[Saved data entries]
*** Begin section ***
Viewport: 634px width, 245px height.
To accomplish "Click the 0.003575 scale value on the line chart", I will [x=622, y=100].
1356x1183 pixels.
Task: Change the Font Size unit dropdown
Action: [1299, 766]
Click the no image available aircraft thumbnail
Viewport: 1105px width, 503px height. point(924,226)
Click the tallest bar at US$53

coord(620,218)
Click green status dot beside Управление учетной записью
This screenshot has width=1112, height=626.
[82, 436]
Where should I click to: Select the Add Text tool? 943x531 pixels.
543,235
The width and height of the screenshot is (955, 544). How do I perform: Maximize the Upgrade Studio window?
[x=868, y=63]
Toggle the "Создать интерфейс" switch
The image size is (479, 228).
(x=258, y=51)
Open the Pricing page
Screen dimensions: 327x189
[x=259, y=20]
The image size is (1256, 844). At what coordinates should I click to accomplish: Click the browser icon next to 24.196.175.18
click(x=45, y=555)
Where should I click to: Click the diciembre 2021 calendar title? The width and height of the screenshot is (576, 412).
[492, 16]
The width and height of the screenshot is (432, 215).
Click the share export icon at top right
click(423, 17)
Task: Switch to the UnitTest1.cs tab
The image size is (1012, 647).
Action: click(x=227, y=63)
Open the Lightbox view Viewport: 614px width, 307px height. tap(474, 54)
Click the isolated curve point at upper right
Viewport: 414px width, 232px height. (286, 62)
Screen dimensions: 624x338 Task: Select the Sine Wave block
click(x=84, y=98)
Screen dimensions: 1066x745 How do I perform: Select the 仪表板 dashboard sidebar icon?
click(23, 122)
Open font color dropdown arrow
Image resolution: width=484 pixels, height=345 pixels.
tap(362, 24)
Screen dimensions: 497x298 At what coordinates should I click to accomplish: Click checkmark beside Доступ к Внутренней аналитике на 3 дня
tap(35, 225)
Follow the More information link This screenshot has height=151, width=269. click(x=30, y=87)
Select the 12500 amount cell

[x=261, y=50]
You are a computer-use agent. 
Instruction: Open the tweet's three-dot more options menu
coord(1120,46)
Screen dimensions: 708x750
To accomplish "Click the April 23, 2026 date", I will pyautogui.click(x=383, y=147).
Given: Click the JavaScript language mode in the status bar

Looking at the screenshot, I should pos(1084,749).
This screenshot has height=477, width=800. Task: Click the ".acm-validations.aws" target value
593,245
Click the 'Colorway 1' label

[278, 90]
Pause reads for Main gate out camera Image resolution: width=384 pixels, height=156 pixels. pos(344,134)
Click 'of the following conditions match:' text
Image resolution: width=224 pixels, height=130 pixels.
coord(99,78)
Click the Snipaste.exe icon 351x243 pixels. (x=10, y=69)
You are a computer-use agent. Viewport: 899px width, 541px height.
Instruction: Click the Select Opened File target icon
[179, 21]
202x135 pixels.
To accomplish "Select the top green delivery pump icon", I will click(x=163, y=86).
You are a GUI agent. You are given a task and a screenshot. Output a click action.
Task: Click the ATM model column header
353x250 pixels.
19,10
*** End section ***
PROBLEM DESCRIPTION: Copy each line above containing the string "computer".

RESULT OF THIS EXERCISE:
You are a computer-use agent. 
You are a computer-use agent. Viewport: 899px width, 541px height.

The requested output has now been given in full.